Journal of Inorganic Materials ›› 2023, Vol. 38 ›› Issue (4): 452-460.DOI: 10.15541/jim20220542

• RESEARCH LETTER • Previous Articles     Next Articles

Fabrication and Microstructure of Gd2O2S:Tb Scintillation Ceramics from Water-bath Synthesized Nano-powders: Influence of H2SO4/Gd2O3 Molar Ratio

WU Junlin1,2(), DING Jiyang1,3, HUANG Xinyou3, ZHU Danyang1,2, HUANG Dong1,3, DAI Zhengfa1, YANG Wenqin4,5, JIANG Xingfen4,5, ZHOU Jianrong4,5, SUN Zhijia4,5, LI Jiang1,2()   

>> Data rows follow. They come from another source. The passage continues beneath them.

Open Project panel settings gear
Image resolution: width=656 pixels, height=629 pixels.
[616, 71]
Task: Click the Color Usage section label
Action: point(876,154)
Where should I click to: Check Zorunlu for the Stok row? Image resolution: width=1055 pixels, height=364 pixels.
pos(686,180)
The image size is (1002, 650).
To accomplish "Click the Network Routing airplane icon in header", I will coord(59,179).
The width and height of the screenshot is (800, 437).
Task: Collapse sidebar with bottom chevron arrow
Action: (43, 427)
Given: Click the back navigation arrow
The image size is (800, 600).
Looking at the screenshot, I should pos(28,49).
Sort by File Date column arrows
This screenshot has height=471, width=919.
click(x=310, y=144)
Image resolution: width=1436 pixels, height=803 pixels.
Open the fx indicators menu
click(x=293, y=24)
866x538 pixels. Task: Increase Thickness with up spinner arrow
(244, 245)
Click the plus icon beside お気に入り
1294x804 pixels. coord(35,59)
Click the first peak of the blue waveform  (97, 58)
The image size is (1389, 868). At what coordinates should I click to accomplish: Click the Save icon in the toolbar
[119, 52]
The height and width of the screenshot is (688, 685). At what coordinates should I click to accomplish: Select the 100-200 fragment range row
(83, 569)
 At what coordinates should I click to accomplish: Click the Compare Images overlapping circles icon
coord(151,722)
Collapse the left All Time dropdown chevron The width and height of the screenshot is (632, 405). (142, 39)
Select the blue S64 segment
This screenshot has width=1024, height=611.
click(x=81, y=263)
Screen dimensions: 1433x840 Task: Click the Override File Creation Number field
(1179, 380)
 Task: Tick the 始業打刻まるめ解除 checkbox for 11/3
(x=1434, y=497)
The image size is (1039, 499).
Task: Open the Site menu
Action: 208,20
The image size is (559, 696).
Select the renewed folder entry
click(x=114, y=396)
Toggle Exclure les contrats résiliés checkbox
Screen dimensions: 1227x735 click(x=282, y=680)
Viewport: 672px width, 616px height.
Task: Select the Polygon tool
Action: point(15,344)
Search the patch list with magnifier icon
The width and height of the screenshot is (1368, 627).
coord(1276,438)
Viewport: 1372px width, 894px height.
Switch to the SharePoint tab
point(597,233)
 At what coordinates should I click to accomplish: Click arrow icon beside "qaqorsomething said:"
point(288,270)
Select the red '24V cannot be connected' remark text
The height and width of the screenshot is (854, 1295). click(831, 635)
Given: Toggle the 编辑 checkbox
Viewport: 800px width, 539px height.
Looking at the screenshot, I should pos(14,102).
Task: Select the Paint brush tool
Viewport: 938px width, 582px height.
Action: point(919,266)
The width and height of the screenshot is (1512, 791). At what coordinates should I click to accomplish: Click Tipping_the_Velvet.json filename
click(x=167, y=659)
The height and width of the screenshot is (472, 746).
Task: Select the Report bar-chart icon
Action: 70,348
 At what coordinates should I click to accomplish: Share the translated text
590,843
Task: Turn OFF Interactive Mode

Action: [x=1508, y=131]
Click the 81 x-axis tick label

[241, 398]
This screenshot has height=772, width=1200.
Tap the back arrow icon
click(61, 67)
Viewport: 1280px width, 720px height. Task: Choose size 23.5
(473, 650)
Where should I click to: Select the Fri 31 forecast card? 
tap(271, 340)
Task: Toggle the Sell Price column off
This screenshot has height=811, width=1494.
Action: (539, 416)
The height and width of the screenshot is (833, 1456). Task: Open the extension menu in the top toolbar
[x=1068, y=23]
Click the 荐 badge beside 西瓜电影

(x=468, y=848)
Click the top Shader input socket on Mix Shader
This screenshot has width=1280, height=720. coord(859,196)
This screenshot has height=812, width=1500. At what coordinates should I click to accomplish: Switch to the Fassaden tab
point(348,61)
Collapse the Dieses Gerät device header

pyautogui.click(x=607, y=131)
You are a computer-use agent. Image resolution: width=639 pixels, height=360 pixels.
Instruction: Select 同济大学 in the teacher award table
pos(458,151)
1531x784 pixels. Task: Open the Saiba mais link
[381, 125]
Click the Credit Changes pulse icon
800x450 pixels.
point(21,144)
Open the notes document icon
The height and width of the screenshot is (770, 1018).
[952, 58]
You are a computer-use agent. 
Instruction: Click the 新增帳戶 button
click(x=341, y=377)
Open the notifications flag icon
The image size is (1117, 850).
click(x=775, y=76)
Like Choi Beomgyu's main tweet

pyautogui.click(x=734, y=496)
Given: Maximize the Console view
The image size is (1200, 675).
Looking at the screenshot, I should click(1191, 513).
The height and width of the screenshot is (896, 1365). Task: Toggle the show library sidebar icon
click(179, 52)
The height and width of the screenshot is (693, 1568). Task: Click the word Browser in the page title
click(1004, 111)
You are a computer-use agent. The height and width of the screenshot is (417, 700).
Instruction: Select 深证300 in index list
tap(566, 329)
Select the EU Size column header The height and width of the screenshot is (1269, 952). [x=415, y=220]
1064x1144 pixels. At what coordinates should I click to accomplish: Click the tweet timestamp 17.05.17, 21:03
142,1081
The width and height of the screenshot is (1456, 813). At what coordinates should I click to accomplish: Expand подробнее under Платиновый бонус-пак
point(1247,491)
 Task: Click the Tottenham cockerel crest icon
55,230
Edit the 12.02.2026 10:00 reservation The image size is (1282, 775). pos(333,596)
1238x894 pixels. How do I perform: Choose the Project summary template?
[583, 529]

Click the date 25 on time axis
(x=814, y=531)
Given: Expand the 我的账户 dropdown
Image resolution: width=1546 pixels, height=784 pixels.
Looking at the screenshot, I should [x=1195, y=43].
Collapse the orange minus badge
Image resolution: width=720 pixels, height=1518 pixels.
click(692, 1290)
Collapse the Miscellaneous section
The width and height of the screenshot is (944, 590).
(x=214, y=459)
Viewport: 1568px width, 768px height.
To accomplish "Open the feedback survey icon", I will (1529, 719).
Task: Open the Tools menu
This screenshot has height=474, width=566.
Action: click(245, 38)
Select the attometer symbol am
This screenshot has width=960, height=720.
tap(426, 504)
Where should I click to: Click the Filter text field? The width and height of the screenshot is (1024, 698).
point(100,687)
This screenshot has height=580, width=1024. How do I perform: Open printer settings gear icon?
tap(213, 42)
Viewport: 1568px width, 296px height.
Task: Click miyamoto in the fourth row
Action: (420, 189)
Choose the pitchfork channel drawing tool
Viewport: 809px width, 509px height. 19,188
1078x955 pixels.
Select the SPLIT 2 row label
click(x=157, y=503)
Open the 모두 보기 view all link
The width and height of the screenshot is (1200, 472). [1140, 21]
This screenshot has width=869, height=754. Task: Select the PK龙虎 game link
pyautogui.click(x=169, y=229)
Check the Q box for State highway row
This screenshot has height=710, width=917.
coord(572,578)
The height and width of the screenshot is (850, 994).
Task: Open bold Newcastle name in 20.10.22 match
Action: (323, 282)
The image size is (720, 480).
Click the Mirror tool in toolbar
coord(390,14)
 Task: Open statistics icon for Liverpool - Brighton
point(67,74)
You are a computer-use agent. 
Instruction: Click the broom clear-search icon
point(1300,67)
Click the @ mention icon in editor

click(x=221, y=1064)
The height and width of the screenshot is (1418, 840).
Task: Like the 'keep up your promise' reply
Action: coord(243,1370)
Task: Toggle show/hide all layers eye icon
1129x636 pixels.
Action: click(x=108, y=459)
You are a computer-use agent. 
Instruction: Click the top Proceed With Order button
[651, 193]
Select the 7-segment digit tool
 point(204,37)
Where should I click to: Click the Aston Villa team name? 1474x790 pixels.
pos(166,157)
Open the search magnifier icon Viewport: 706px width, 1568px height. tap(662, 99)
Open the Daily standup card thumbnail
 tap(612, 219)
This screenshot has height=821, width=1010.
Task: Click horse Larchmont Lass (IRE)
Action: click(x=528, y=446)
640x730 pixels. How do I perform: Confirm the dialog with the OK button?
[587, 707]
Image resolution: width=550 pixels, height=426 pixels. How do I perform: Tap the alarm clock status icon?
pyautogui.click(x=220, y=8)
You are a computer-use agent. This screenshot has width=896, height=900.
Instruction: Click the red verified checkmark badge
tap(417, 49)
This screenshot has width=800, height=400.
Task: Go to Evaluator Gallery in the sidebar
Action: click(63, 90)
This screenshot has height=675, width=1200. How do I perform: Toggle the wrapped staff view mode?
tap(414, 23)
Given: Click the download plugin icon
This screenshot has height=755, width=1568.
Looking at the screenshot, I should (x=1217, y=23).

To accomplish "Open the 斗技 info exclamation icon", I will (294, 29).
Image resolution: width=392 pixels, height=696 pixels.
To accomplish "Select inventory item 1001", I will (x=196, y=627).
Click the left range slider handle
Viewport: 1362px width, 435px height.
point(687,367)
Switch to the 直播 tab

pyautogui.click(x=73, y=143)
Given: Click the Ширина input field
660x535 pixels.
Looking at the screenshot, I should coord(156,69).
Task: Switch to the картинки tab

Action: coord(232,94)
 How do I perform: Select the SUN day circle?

  1. 1. Key Laboratory of Transparent Opto-functional Inorganic Materials, Shanghai Institute of Ceramics, Chinese Academy of Sciences, Shanghai 201899, China
    2. Center of Materials Science and Optoelectronics Engineering, University of Chinese Academy of Sciences, Beijing 100049, China
    3. School of Material Science and Engineering, Jiangsu University, Zhenjiang 212013, China
    4. Spallation Neutron Source Science Center, Dongguan 523803, China
    5. State Key Laboratory of Particle Detection and Electronics, Institute of High Energy Physics, Chinese Academy of Sciences, Beijing 100049, China
  • Received:2022-09-16 Revised:2022-10-13 Published:2023-04-20 Online:2022-12-30
  • Contact: LI Jiang, professor. E-mail: lijiang@mail.sic.ac.cn
  • About author:WU Junlin (1998-), male, Master candidate. E-mail: wujunlin20@mails.ucas.ac.cn
  • Supported by:
    National Natural Science Foundation of China(12175254);National Natural Science Foundation of China(U1832119);National Key R&D Program of China(2021YFE0104800);International Partnership Program of Chinese Academy of Sciences(121631KYSB20200039);International Cooperation Project of Shanghai Science and Technology Commission(20520750200);National Centre for Research and Development(WPC2/1/SCAPOL/2021)

Abstract:

The Gd2O2S:Tb scintillation ceramics is extensively used for neutron radiography and industrial non-destructive testing due to its bright green emission, high intrinsic conversion efficiency and high thermal neutron capture cross-section. However, the existence of Gd2O3 secondary phase in Gd2O2S ceramics impedes the scintillation property. In this work, The Gd2O2S:Tb precursors were synthesized in water-bath with H2SO4 and Gd2O3 as starting materials. Molar ratio of H2SO4 to Gd2O3 defined as n was adjusted to synthesize the precursors., which influence on the properties of the precursors and powders was studied. Chemical composition of the precursors changes with the increase of n, from 2Gd2O3·Gd2(SO4)3·xH2O (n<2.00) to Gd2O3·2Gd2(SO4)3·xH2O (2.25≤n≤2.75), and to Gd2(SO4)3·8H2O (n=3.00). After being calcined and reduced, all the powders form pure Gd2O2S phase. Morphology of the Gd2O2S:Tb powders is closely related to the phase composition of the precursor. Increasement of the XEL intensity shows two stages with n increase, corresponding to the phase transition of the precursor, respectively. The Gd2O2S:Tb scintillation ceramics were therefore fabricated by vacuum pre-sintering and HIP post-treatment. The ceramics were fabricated from the powders prepared with different n, achieving high relative density and XEL intensity, except the ceramics fabricated from the powders prepared with the n=2.00, 2.25, 2.50. The increase of n is beneficial to the removal of the Gd2O3 secondary phase from the Gd2O2S:Tb ceramics. This work provides a way for eliminating the secondary phase in Gd2O2S:Tb scintillation ceramics.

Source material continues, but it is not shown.